Supporting behavioral health means building payment integrity systems that understand behavioral health. The COVID-19 pandemic accelerated demand, but outdated systems still lag behind. What’s needed is a transformation—not just in tools, but in mindset.

With the prevalence of behavioral health claims, payers may be concerned about the lift required to learn about the nuances of these types of services and claims. Luckily, with modern technology, the guesswork is removed. The only requirement from payers is the need to be curious and strive to get ahead of these claims, rather than waiting to see if they come in. It’s not an if, it’s a when. 

Payers must move from reactive oversight to proactive foresight. That means:

  • Leveraging AI-powered tools to detect contextual anomalies across behavioral health claims
  • Building behavioral health-specific rulesets that align with clinical norms and emerging trends
  • Applying real-time analytics to surface suspicious claims without disrupting care
  • Achieving population-wide visibility to identify patterns before they escalate

Behavioral health is a strategic focus and forward-thinking payers are aligning their PI operations accordingly.

You Don’t Have to Do it Alone

While this may seem overwhelming, it’s not all on your shoulders. We’re also not suggesting you only rely on AI for something as critical and delicate as behavioral health. To address behavioral health claims with modern solutions, payers need partners—internal or external—who bring deep clinical, coding, and operational knowledge. 

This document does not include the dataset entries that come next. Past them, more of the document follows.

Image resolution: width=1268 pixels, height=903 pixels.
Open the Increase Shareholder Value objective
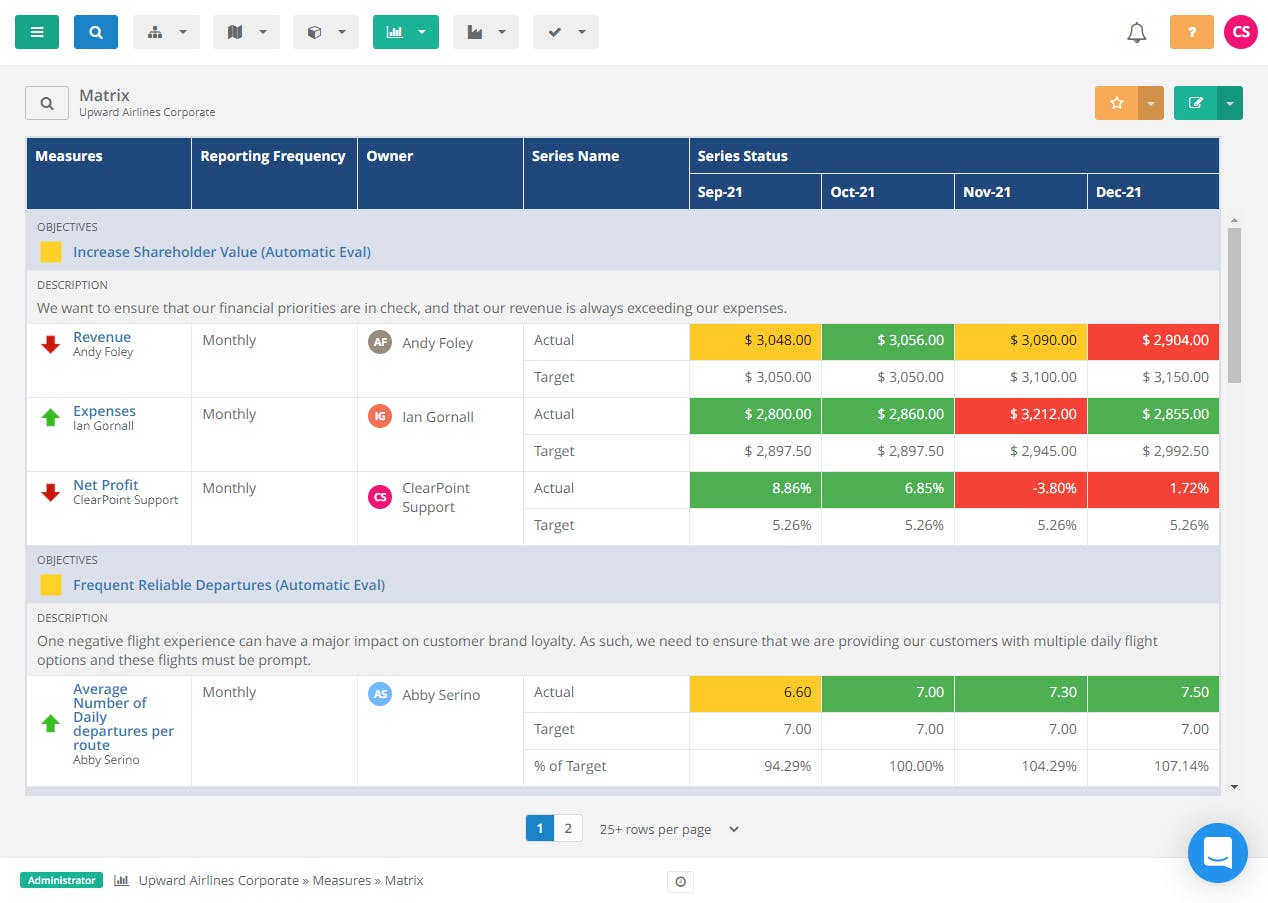click(x=221, y=251)
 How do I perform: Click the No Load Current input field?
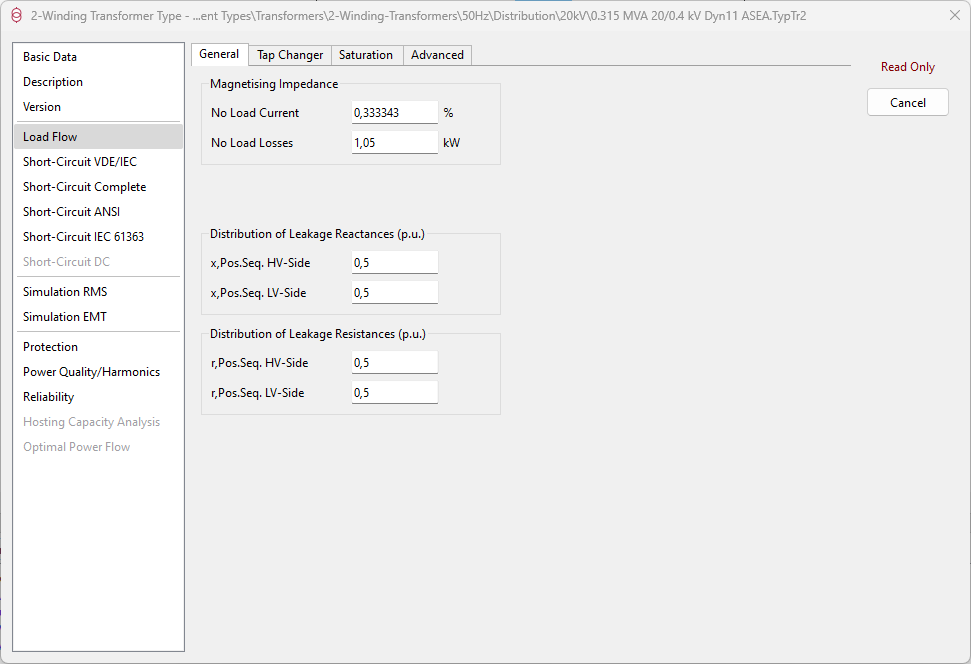(x=394, y=113)
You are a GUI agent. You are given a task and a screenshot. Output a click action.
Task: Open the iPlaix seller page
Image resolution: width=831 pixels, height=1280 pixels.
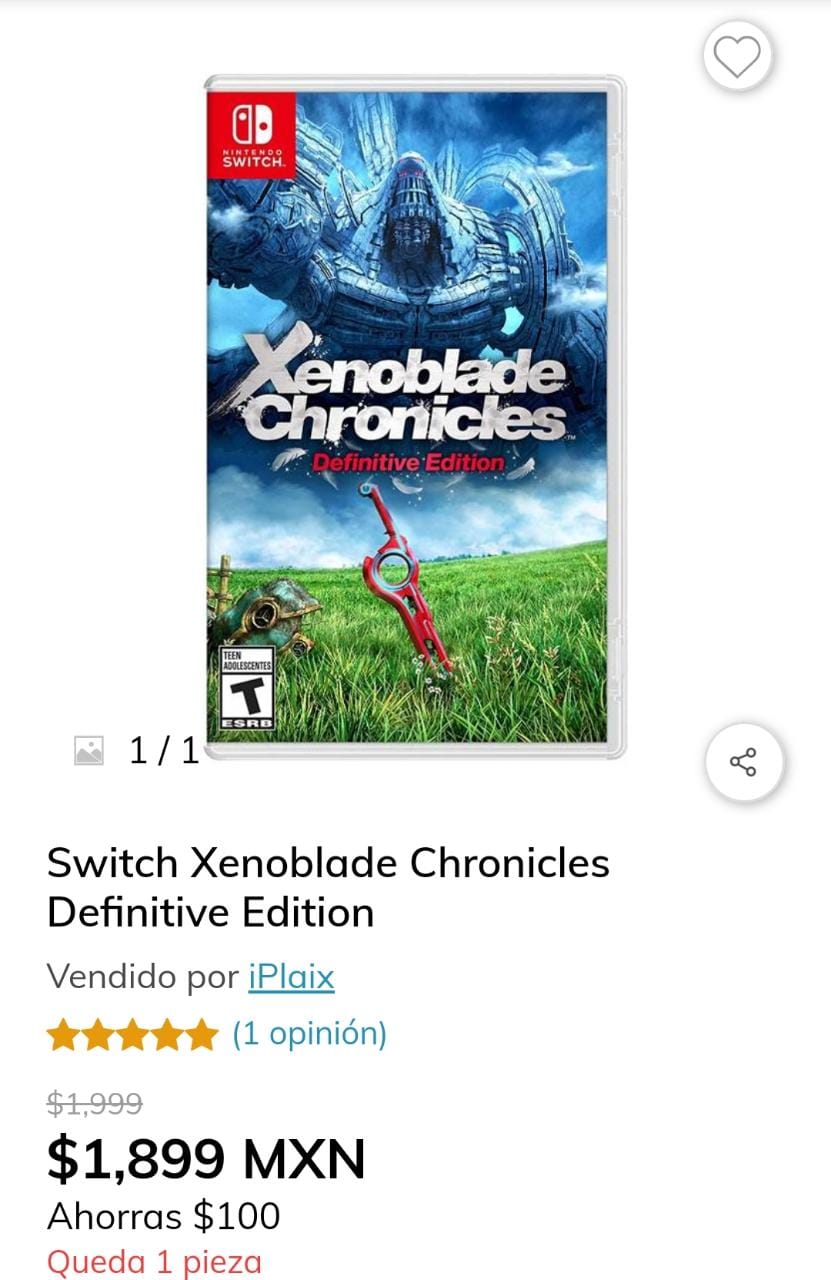pos(291,976)
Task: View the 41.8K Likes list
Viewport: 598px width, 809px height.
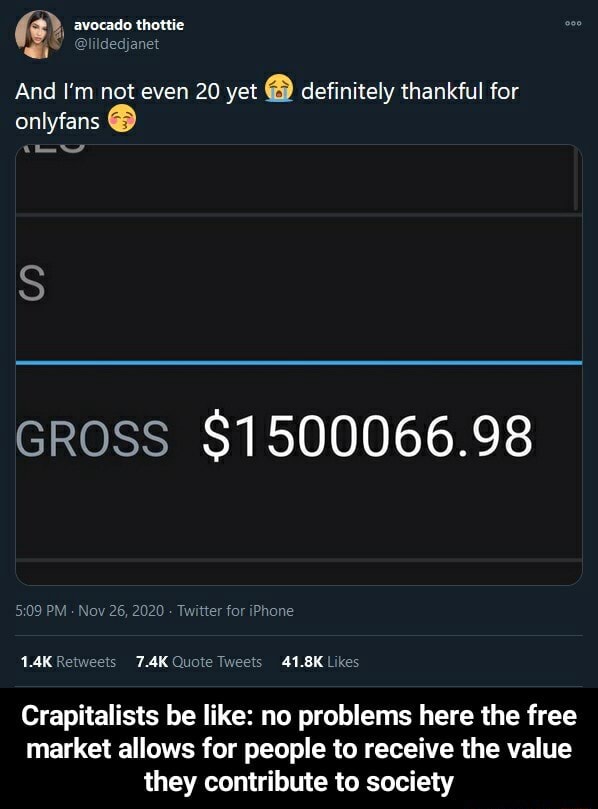Action: pos(320,662)
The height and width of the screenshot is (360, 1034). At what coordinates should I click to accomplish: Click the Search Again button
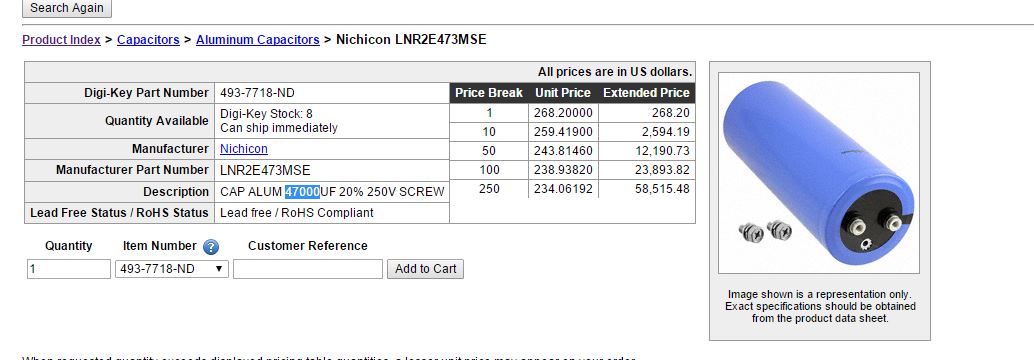67,8
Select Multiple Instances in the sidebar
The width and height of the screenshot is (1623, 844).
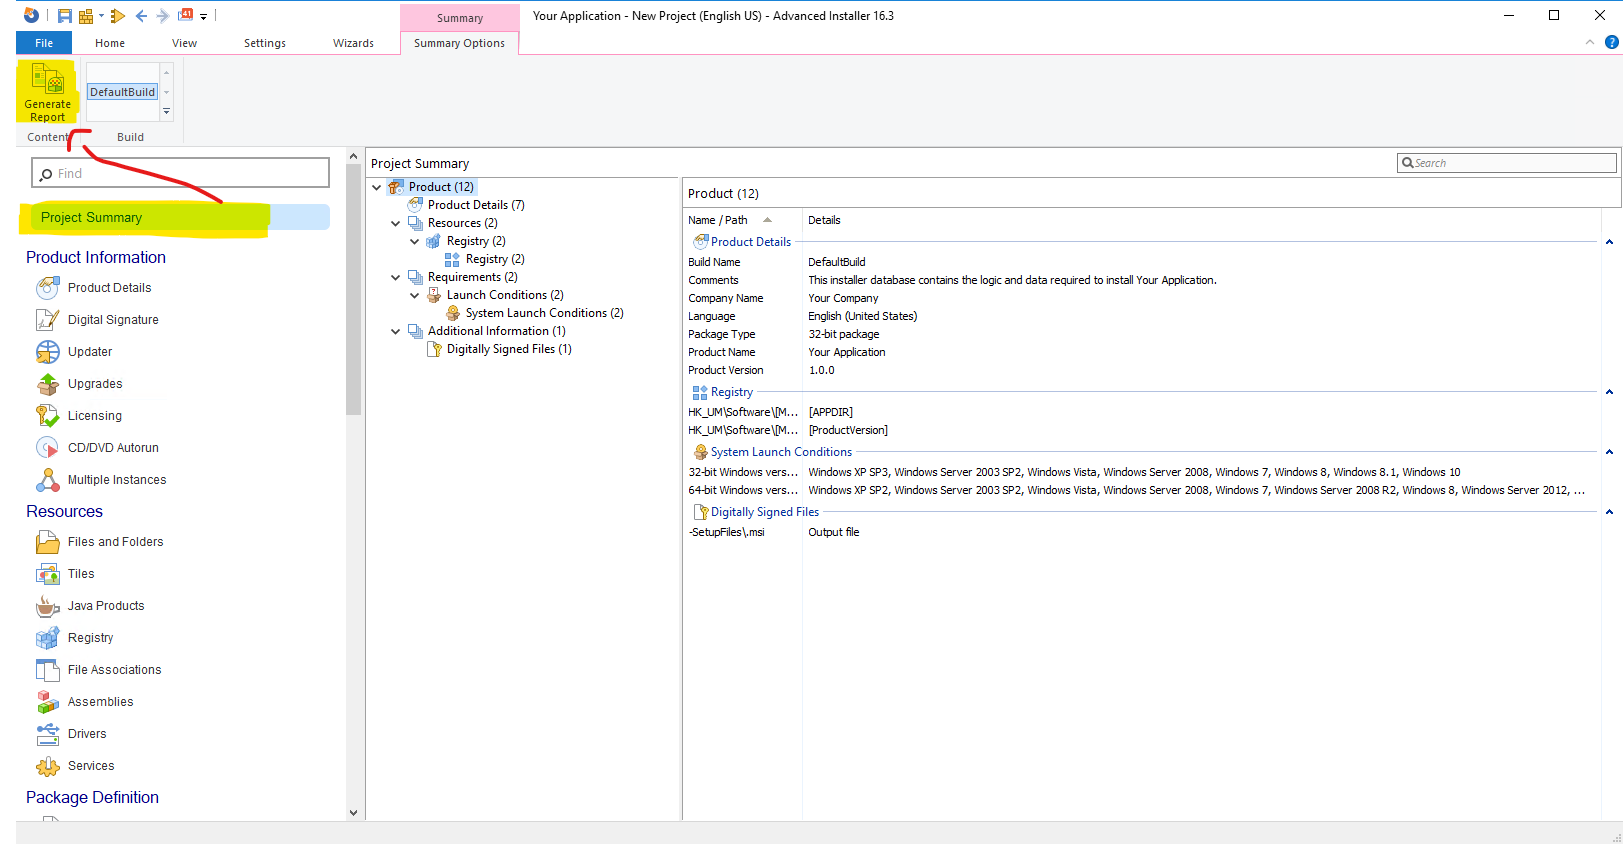[x=117, y=480]
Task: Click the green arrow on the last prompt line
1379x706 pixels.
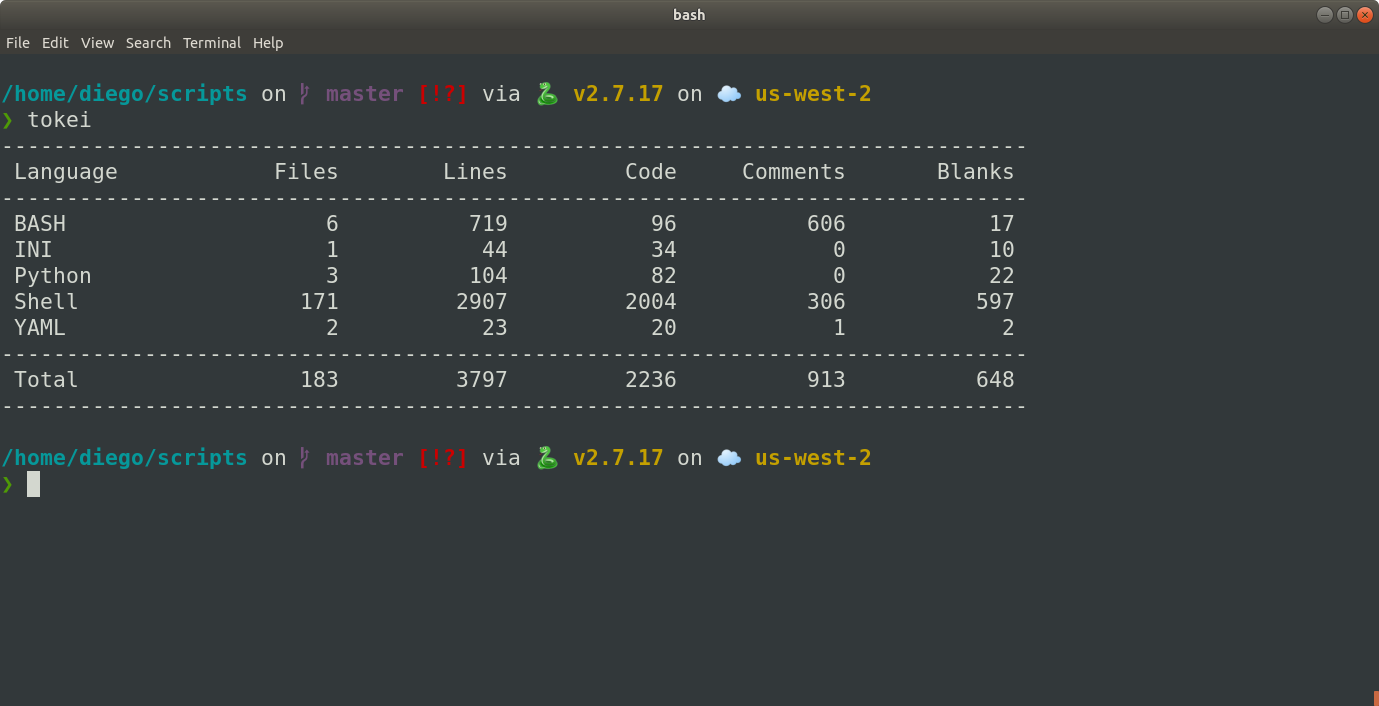Action: [x=8, y=484]
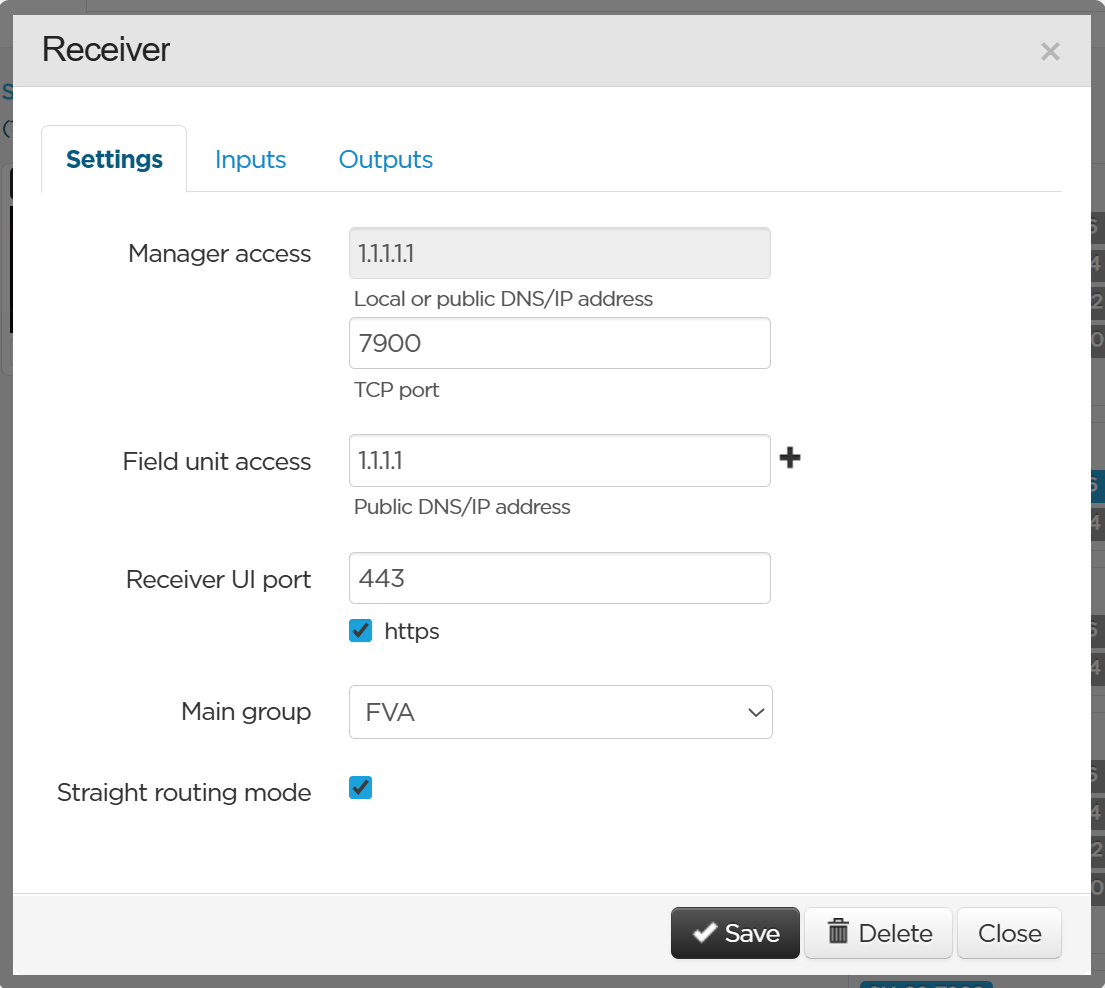Screen dimensions: 1105x988
Task: Select the Settings tab
Action: [x=114, y=160]
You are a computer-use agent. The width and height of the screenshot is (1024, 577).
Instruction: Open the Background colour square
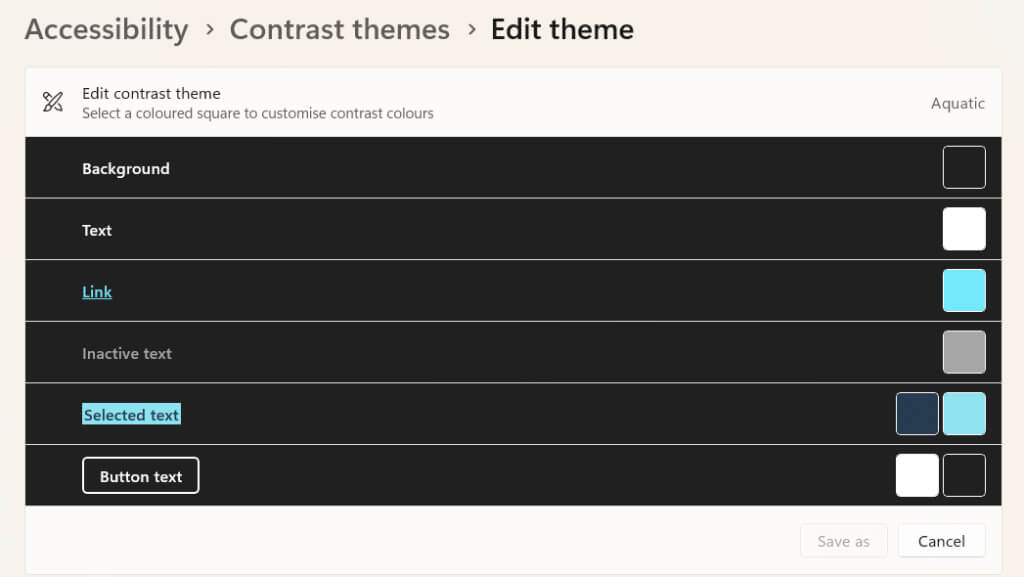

When you involve not only technology and artificial intelligence, but people with expertise in the field who understand the care pathways, who can distinguish high-value care from low-value excess, and who know how to turn data into action, true transformation happens.

At the intersection of intelligent systems and behavioral health expertise it’s not just better cost management and payment integrity—it’s about better care.

Better Processes, Healthier Outcomes

Let’s be clear: transformational behavioral health payment integrity programs should focus on cutting what doesn’t work. They should be designed to catch low-value, unnecessary, or suspect services so that members can access what actually helps them heal. Prioritize sustainability and savings will follow.

When payers modernize their behavioral health claims review processes, they’re investing in both fiscal responsibility and member health. Because behavioral health is health, managing it with care, precision, and foresight is how we build a smarter system for everyone.